**WHAT YOU SHOULD DO:** Please copy the items starting at the line containing "Where should I click to: Click the blue" and ending with the last item, swapping "QuickConnect" for "SmartConnect" and leaving all else unchanged.

(Data records)
* BEGIN *
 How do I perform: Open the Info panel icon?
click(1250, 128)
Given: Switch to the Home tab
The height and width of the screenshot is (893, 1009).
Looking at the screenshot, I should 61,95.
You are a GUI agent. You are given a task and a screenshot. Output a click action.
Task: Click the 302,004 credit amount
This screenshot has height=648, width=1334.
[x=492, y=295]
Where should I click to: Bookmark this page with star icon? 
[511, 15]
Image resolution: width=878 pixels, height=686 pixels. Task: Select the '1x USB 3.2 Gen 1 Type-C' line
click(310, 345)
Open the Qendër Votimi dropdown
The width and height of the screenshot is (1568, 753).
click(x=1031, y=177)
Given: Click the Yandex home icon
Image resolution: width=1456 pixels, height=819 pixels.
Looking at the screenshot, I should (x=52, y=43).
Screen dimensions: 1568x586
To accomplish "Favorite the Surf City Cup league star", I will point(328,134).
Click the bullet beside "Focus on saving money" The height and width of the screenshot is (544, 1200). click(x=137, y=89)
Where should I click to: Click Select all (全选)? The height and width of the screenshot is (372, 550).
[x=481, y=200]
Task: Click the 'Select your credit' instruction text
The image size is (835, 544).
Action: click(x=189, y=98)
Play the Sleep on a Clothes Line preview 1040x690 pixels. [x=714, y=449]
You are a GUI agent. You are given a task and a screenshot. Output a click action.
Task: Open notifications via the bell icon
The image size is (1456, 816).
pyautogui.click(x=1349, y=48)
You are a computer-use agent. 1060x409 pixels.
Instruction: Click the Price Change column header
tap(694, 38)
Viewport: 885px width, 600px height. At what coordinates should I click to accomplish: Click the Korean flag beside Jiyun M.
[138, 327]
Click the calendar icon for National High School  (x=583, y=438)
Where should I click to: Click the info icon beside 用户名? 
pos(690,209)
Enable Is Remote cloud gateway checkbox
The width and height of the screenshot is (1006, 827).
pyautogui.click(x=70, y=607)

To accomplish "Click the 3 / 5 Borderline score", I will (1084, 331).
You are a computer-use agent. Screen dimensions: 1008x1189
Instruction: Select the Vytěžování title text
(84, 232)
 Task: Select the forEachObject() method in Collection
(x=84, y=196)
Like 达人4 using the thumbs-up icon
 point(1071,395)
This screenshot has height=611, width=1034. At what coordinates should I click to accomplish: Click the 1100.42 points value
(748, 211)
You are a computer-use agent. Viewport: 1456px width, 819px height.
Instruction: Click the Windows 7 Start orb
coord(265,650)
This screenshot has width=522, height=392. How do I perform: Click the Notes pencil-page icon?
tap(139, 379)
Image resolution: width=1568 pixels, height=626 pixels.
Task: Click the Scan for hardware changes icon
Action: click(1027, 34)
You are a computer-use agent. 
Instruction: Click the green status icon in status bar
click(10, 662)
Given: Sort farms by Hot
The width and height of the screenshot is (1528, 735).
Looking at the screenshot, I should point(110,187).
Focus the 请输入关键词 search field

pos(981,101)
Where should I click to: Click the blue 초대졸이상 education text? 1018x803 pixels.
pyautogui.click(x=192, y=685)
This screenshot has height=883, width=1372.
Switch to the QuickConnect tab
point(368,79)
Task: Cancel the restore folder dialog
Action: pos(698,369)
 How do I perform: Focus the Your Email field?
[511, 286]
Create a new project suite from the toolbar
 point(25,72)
* END *
**ANSWER:**
Where should I click to: Click the blue 초대졸이상 education text? 1018x803 pixels.
pyautogui.click(x=192, y=685)
This screenshot has height=883, width=1372.
Switch to the SmartConnect tab
point(368,79)
Task: Cancel the restore folder dialog
Action: pos(698,369)
 How do I perform: Focus the Your Email field?
[511, 286]
Create a new project suite from the toolbar
 point(25,72)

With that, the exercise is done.